What it is
The DTU component shop stocks 1,400+ through-hole parts, catalogued in a CSV. Finding out whether a specific value is in stock — a 4.7 kΩ resistor, a particular op-amp, the closest capacitor to 100 µF — meant scrolling a spreadsheet. Componentbot is a small command-line tool that answers those questions in plain language, using a local LLM (Llama 3.2 via Ollama) that has been grounded on the real inventory so it only recommends parts that actually exist in the shop. It runs entirely offline — no data leaves the machine, no API keys, no cost.
I’m including this deliberately as an example of how I use and build with AI: not as a chatbot wrapper, but as a grounded tool where the interesting work is keeping the model honest.
Problem / motivation
A language model asked “do you have a 3.3 kΩ resistor?” will answer confidently — and it will happily invent a part number or recommend something the shop doesn’t carry, because a raw model has no idea what’s on the shelves. That failure mode is the whole problem. A parts assistant that hallucinates stock is worse than no assistant, because a student trusts it and orders air. The engineering here isn’t “call an LLM”; it’s making the answer true.
Architecture / approach
The tool is deliberately small (~420 lines of Python, no dependencies beyond the standard library and a running Ollama):
- Inventory load — parses the shop CSV (
Category, Subcategory, Part_Number, Value, Description, 1,465 rows) into memory. - Grounding — builds a system prompt that injects the entire inventory as pipe-delimited lines, under hard rules (“ONLY recommend components in the inventory below; if a value doesn’t exist, recommend the closest one that does”), plus domain hints about the shop’s resistor notation (
4K7= 4.7 kΩ,1M5= 1.5 MΩ). - Inference — posts to Ollama’s local
/api/generateendpoint attemperature 0.3for consistency, streaming the reply token-by-token to the terminal viaurllib. - Preflight — checks Ollama is running and the model is pulled (pulling it automatically if not) before starting the REPL.

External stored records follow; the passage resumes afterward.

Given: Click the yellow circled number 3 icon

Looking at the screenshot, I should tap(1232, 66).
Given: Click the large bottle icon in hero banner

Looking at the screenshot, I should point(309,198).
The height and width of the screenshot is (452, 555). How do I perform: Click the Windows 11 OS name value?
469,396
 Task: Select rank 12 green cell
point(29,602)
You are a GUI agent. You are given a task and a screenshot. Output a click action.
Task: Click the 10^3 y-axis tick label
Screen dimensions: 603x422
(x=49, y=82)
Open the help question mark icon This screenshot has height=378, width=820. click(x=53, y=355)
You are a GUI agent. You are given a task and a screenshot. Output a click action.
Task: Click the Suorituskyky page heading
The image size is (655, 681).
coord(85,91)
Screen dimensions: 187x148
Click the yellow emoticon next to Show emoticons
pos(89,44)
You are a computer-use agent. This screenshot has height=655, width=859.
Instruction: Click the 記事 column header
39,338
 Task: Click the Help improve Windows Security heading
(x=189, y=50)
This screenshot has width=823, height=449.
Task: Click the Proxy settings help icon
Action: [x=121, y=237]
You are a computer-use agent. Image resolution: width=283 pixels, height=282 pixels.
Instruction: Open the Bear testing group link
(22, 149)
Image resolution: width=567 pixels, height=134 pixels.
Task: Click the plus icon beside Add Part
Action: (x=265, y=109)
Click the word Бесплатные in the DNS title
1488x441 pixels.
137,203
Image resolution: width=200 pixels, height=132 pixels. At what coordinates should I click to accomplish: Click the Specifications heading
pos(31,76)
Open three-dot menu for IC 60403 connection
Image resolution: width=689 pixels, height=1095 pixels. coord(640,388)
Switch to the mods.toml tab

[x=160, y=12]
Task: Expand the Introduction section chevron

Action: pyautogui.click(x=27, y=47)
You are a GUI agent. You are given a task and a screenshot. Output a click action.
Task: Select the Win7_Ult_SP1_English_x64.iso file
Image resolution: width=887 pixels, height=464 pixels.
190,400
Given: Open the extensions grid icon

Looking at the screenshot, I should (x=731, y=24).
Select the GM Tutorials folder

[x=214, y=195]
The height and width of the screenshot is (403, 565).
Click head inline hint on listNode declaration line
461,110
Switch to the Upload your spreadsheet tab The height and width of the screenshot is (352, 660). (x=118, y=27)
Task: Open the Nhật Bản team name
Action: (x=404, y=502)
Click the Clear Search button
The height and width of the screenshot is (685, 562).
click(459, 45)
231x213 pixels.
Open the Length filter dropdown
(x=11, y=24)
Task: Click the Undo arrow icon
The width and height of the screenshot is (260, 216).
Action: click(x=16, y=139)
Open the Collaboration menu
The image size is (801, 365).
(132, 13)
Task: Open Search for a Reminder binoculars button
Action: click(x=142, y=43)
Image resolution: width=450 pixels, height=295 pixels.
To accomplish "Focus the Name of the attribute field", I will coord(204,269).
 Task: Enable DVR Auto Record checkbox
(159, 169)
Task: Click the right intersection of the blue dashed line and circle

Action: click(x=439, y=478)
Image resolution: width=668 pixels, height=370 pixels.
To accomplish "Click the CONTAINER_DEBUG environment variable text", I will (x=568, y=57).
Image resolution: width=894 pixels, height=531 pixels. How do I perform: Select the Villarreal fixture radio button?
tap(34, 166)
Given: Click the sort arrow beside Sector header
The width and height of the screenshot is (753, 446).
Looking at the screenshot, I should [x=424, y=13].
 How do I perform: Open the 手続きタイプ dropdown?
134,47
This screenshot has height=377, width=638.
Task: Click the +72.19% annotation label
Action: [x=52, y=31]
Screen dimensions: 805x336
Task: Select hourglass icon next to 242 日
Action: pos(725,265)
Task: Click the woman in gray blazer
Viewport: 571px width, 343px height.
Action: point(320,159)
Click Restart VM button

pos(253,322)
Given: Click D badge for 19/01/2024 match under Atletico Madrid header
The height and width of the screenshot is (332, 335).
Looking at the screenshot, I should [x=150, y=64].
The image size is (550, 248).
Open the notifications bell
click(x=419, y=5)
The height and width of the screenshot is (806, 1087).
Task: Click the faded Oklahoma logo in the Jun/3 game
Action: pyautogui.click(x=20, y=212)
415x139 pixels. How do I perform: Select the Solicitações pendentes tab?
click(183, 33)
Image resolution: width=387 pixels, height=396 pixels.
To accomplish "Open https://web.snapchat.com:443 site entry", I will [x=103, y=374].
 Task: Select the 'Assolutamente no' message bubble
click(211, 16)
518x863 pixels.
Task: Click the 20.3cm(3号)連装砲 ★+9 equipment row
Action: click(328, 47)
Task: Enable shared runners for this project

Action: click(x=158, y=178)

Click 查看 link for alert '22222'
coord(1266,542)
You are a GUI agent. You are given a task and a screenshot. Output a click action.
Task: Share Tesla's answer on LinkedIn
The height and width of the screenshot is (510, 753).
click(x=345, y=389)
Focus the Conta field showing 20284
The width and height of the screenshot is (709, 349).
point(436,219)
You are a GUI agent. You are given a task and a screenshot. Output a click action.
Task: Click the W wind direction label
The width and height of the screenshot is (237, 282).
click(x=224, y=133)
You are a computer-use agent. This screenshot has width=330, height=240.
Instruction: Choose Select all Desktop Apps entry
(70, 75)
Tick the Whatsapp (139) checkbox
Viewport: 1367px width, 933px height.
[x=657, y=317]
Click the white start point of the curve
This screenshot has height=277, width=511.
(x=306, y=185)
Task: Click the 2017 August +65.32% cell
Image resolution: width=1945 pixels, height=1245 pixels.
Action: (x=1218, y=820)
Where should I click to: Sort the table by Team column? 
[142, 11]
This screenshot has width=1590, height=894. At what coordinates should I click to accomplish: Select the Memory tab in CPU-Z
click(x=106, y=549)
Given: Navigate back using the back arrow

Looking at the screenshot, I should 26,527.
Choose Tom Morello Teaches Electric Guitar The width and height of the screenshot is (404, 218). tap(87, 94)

The design is essentially retrieval-by-context: rather than a vector store, the whole catalogue is small enough to hand the model in full on every query, which makes the grounding exact instead of approximate.
What went wrong and how it was diagnosed
The model forgot most of the shop. Injecting 1,465 inventory lines is a lot of text — roughly 20–30k tokens. With Ollama’s default context window (a couple of thousand tokens), the inventory was silently truncated, so the model only “saw” the first slice of the catalogue and would claim parts didn’t exist when they were sitting further down the list. The fix was to raise the request’s context window to num_ctx: 32768 so the full inventory actually fits in the prompt every time. This is the difference between a demo and a tool: if the grounding data gets truncated, grounding does nothing.
Keeping it from inventing part numbers. Even with the inventory present, a chatty model wants to be helpful and will paraphrase or fabricate a plausible-looking part number. Three things reined that in: the explicit CRITICAL RULES in the system prompt (only recommend what’s listed; suggest the nearest listed value when an exact one is missing), dropping the sampling temperature to 0.3 so answers stay close to the grounding data instead of getting creative, and giving the model the shop’s own notation scheme so 4K7 reads as a real part, not a typo.
The Ω symbol crashed it on Windows. Component values are full of Unicode — Ω, µ — and on Windows the console defaults to cp1252, so the first time the model streamed a resistance back, printing it threw a UnicodeEncodeError and killed the session. Diagnosed it to the console encoding and fixed it by reconfiguring stdout to UTF-8 with errors='replace' on win32 at startup (this is what the “Fix Windows compatibility issues” commit is). A one-line fix, but the kind that makes a tool actually usable by someone else on a different machine.
Results
- A working offline assistant: ask in natural language, get an exact in-stock part number or the nearest available value, with no external calls.
- Grounded answers — the full 1,465-part inventory is in-context on every query, so recommendations stay inside what the shop actually carries.
- Runs on a laptop against a ~2 GB local model; no keys, no cloud, no per-query cost.
It’s a small tool, and I’m honest about that — but it’s a clean demonstration of the part of “using AI” that actually matters for engineering work: grounding a model in real data, constraining it, and fixing the failure modes (truncation, hallucination, encoding) that decide whether the output can be trusted.
Tools & skills demonstrated
Practical LLM engineering (grounding a model on real data, context-window sizing, prompt constraints, temperature control), local inference with Ollama, reading and structuring a real dataset, and the unglamorous cross-platform debugging (Windows console encoding) that separates a personal script from a tool other people can run.